Anomaly of the Deep Lateral Orbital Wall in Two Cases
TO THE EDITOR,
Deep lateral orbital wall decompression is considered the first choice procedure [1] in treating disfiguring proptosis, as well as, compressive optic neuropathy and congestive orbitopathy [2,3]. Although detailed normal anatomy of the deep lateral orbital wall has already been reported [1,4,5], there are no reports of anomalies of the wall. We experienced two types of anomalies of the deep lateral orbital wall in patients who underwent deep lateral orbital wall decompression.
The first patient was a 35 year-old woman who showed bilateral orbital inflammation from Graves’ orbitopathy, and underwent 2 cycles of steroid pulse therapy (1 cycle: methylprednisolone 10 mg/kg/day × 3 days). Although the inflammation subsided completely after the therapy, her Hertel exophthalmometry measurements remained 21 mm OU. Therefore, she hoped to have orbital decompressions to both orbits. We performed bilateral deep lateral orbital decompressions and her final Hertel measurements improved to 14 mm OD and 13 mm OS.
She demonstrated bilateral bone defects of the inferior part of the sphenoid door jamb without tumor invasion as shown by preoperative computed tomography (CT) (Fig. 1A). During the operations, the defects were clearly identified and no tumor invasion was found, consistent with CT. (Fig. 1B). The bone defects continued to the inferior orbital fissure, and the orbital fat was herniated into the defect, continuing to the buccal fat.
The other patient was a 40 year-old woman who suffered from Graves’ orbitopathy with left orbital inflammation. She also underwent 2 cycles of steroid pulse therapy. The inflammation subsided completely, but her Hertel exophthalmometry measurements remained at 16 mm OD and 18 mm OS. She hoped to have a left orbital decompression. We performed a left deep lateral orbital decompression and her final left Hertel measurement was 15 mm.

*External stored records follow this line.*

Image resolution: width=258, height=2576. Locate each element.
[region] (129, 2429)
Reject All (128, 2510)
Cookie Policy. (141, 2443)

She showed a cystic formation with a little fluid collection in the left lower part of the sphenoid door jamb as shown by preoperative CT (Fig.2A). The cyst was separated by a thin cortical bone to the middle cranial fossa and it was filled with air without fluid. During the deep lateral orbital wall decompression surgery, the cyst was clearly identified, and the inner wall was lined by thin paranasal sinus mucosa. With enlarging the cyst and following it inferiorly, it was found to continue to the maxillary sinus (Fig.2B). No osteolytic lesion was found in the operation. The cyst was an expansion of the maxillary sinus.
The first anomaly described above, a defect in the bones, continued to the extraorbital space, and the orbital fat was directly connected with the buccal fat. Therefore, the orbital space was easily enlarged during decompression surgery by removing the buccal fat, and the orbital fat was also easily removed by incising the periosteum around the bone defect.
The second anomaly described above—an expansion of the maxillary sinus—enabled the present surgeon to perform a decompression surgery safely and efficaciously. Since the space was only divided by a thin cortical bone to the middle cranial cavity, maximum bone removal could be achieved by tracing the cortical bone superiorly with bone gliding.
Knowledge of anomalies of the deep lateral orbital wall presented here could be helpful for other surgeons to perform a safe and efficacious deep lateral orbital wall decompression surgery.